User 120 This summer, Bangalore is too hot. It had never been this hot.
Friend Yeah. Previously it always used to rain that evening when it would be this hot.
User 120 So true. Global warming, I tell you. Even right now, we are sweating.
Controller 110 Hey! I can help you feel better. Do you want me to improvise AC cooling?
User 120 Oh, please do!
Controller 110 Okay! AC is now set to 21 degrees, and I have increased the fan speed to 3. By the way, it is expected to rain next Friday.

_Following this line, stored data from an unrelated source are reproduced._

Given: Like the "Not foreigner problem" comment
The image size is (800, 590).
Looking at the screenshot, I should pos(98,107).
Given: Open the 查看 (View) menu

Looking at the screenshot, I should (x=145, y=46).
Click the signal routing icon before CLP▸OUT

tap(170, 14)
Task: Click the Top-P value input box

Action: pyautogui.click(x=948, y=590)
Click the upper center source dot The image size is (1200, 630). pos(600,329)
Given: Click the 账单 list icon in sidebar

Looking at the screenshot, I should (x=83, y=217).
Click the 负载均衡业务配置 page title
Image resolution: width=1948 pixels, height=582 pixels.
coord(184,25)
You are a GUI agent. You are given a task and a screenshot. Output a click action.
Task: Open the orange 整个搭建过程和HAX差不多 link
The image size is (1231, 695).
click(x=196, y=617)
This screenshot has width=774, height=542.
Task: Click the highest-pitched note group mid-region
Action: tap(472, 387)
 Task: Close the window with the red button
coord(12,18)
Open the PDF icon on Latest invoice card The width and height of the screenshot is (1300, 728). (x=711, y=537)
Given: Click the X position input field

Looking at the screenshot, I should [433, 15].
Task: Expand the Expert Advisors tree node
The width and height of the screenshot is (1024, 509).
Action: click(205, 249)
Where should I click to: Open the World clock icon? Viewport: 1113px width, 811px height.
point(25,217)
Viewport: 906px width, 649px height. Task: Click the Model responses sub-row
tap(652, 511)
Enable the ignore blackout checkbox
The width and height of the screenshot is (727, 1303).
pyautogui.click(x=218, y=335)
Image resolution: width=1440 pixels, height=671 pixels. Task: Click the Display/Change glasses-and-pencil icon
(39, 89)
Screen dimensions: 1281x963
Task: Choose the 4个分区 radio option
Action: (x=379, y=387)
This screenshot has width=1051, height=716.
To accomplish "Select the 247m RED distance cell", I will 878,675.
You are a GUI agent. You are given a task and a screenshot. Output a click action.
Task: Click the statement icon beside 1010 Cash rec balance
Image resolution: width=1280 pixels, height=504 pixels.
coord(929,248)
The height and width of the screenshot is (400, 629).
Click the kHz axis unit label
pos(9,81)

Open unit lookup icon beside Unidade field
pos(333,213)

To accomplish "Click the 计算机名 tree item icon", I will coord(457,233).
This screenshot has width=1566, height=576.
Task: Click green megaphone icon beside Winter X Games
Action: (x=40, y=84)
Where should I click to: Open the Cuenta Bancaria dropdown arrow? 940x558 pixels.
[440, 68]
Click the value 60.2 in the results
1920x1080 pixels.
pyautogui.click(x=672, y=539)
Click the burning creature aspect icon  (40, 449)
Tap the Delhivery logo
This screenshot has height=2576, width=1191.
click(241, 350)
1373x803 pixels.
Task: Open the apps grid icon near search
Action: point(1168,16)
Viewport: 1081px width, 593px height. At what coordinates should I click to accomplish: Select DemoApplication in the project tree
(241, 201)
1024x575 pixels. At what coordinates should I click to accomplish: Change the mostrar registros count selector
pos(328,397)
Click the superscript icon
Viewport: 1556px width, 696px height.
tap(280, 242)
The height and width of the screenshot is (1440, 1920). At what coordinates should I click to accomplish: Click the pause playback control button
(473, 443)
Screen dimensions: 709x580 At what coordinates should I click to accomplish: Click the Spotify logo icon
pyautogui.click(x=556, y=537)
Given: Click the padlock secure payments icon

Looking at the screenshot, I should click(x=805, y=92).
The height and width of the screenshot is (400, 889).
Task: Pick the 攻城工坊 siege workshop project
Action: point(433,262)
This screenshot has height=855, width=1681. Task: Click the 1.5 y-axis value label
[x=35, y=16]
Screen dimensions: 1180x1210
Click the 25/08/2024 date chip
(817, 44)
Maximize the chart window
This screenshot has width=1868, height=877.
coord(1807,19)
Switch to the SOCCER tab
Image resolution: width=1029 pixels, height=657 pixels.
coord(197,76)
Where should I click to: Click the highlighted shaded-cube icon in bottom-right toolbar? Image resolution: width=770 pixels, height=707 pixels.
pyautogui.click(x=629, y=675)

[0025] In the above dialogue flow, the controller 110 makes the automatic conversational system 100 perceivably more intelligent, especially when compared to existing voice assistants. The controller 110 understands the context of the conversation well, and “joins” the conversation and acts upon it. At first, the speech module 112 processes the incoming audio or speech input through at least one microphone 102. The at least one microphone 102 is part of the environment such as cabin of an automobile or a home or office in which case the at least one microphone 102 is positioned at strategic locations. The speech module 112 performs speech processing like speaker diarization, recognition, tonal and emotion analysis, and speech to text conversion and transcribes the speech data with additional information, like speaker identity (who spoke what, like the above example table), emotion and tonal information, along with text utterances. The processed data of the speech input is sent to the context module 114 (or the context processor). The context module 114 processes the speech data and expresses/stores the context in propositional logic format. For the example conversation depicted in the table, the controller 110 estimates the conversation context chain before joining the conversation to be the following.
heat(Bangalore)?!rain(Bangalore)?sweating(User1)

[0026] The estimated context is passed to the analyzer module 116. The analyzer module 116 looks for actionable contexts to which contribution is possible either through actively or passively. The analyzer module 116 uses rules of inferences on the estimated context stored in the format of propositional logic. For example, if user 120 is sweating, then the user 120 may be feeling hot, and if someone is feeling hot, an action is possible such as decreasing temperature of the Air Conditioner (AC). Such rules of inference and what possible actions can be taken are defined vary largely by the domain in which the automatic conversational system 100 is deployed. For a virtual assistant in an automobile or home, the controller adjusts cooling of the AC. Therefore, the analyzer module 116, on finding the actionable context, that is sweating(User1), sends the prompt to automatic conversational system 100. The conversational system 100 determines the appropriate action and responds.

[0027] In the above example, the controller 110 differentiates first propositional context: “!rain(Bangalore)” and a second propositional context: “sweating(User1)” based on actionability. The first propositional context is where the controller 110 is able to act passively (if user’s preference allows passive actions), while the second propositional context is where the controller 110 is able to act actively. The differentiation of active and passive actions is defined based on the domain of the conversational system 100. For example, for a weather assistant, the questioning on rain might be an active actionable context, while the sweating information can be a passive context.

[0028] Hence, based on the user preferences 124, the conversational system 100 may respond (send the prompt to conversational system) to the passive context, passively respond (if there is any active context coming in within threshold turns, or randomly, although with less likelihood, responding on a pause of ongoing conversation) to the passive context, and ignore the passive context.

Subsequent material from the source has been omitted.